Voile de lin noir
J'étais repartie
avec le troupeau
nu-pieds comme de coutume
sur le chemin qui monte
vers des pentes herbées
avec mon Berger
et nos chiens:
Aheyâd (la bohémiene)
et son jeune chiot Afa (le sublime),
le plus beau et le plus solide de la portée
il jappait entre mes jambes
et mordillait les franges de mon vêtement noir!
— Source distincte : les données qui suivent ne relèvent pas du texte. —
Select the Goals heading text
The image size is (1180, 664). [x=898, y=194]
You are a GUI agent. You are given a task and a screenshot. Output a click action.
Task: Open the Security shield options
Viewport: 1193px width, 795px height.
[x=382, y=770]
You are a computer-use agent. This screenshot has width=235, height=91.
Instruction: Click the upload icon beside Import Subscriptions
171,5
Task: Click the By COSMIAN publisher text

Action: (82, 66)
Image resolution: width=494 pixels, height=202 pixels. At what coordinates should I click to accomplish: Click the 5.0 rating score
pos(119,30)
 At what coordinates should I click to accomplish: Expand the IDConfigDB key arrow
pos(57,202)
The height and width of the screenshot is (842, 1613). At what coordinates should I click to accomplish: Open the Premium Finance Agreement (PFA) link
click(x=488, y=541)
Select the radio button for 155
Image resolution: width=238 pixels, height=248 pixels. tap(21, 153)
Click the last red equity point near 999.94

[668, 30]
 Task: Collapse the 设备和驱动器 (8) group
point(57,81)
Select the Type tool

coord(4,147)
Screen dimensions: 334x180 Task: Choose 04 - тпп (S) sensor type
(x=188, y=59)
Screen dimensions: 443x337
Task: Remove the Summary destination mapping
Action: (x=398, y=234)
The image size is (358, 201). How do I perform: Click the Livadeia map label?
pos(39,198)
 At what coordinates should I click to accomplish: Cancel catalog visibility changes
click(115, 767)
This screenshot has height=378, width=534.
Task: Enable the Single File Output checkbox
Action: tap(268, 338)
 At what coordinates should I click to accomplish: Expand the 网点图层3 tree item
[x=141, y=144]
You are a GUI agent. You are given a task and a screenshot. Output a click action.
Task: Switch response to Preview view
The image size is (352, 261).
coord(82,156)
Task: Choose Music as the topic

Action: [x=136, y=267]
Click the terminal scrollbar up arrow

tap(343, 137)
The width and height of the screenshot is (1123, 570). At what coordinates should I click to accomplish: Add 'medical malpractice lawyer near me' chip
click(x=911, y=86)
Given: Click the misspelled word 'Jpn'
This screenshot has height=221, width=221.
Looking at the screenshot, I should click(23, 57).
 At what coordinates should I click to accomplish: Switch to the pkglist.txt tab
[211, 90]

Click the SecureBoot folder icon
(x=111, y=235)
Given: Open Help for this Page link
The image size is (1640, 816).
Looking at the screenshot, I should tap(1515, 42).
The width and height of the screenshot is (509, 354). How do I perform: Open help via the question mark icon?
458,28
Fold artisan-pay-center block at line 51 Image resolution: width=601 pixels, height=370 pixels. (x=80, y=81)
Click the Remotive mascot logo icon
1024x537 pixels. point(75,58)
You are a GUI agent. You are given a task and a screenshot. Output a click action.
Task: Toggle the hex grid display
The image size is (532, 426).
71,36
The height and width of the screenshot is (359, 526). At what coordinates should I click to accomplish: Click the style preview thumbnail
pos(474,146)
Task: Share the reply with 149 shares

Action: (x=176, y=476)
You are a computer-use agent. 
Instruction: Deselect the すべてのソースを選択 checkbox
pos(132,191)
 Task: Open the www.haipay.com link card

Chez nous, le noir n'ést pas couleur de deuil.
-
Je riais souvent,
repoussant sa langue gourmande
qui tentait de me lécher les orteils!
-
Ce temps n'est guère propice aux longues
stations ou pauses
l'air est déjà bien vif!
-
On ne peut dormir "à la belle"
il faut trouver un abri pour la nuit,
assez tôt, lorsque le soleil se couche.
-
Mon berger les connaît tous.
Il nous fait avancer vivement,
de son bon pas, si long,
pour que nous les atteignions
avant l'obscurité et le froid qui perce.
-
Là, nous nous serrons
les uns contre les autres
après avoir mangé la galette
et bu le thé.
Bêtes contre hommes.
Même chaleur
mêmes odeurs.
-
Parfois un vagabond pris par la nuit
se joint à nous.
Mon berger lui fait place,
et partage avec lui nos frugales subsides.
Il nous parle d'ailleurs,
d'où il vient, lui!
Un peu d'animation dans nos longues nuitées.
-
Au petit matin, nos routes se séparent.
Je le suis un moment du regard,
puis nous grimpons vivement,
vers ailleurs...
-
Je l'avais connu par hasard,
je disais qu'il était comme un cadeau
qui dure plus qu'un jour, une semaine, une saison...
-
J'avais offert sans compté,
et sans reprendre, donné.
-
J'y repensais,
en me serrant frileusement
contre mon berger
et nos chiens
-
J'avais reçu de ses nouvelles
avant de repartir
dans la montagne!
Là, je ne pouvais
communiquer qu'avec les étoiles,
le vent,
les vautours.
J'enfonçais mes doigts
rêveusement
dans une toison
celle du mouton
tout brun
qu'à ma demande,
on n'avait pas fait tondre.
-
Je chantais
comme une petite plainte
une ritournelle d'enfant
les larmes roulaient toutes seules,
mon Berger les essuyait
silencieusement
pas de questions
pas d'explications inutiles.
-
Tout à coup
Aheyâd dressa la tête
museau tendu vers l'extérieur
grogna
Mon Berger se leva
zébra l'obscurité
d'un faisceau électrique
fouillant les abords bleutés
-
Il apparut,
levant instinctivement les mains
devant ses prunelles éblouies
je le reconnus, je souris
me levai, le saluai "Azul!"
le pris par la main
et l'invitai dans notre cercle étroit.
-
Au matin,
sans dire mot,
je détachai mon voile de lin noir,
et le lui donnai
"Au revoir"
lui dis-je en français,
avant de disparaître avec mon Berger
sur le chemin qui monte.
J'avais un peu froid,
quelques perles brillaient
sur mes joues
mais déjà le soleil redorait mon front
et je lisais l'amour
dans le regard immense de mon époux.
-
Alba
(oui, sans doute, nous nous rencontrerons encore
...puisque la terre est ronde...)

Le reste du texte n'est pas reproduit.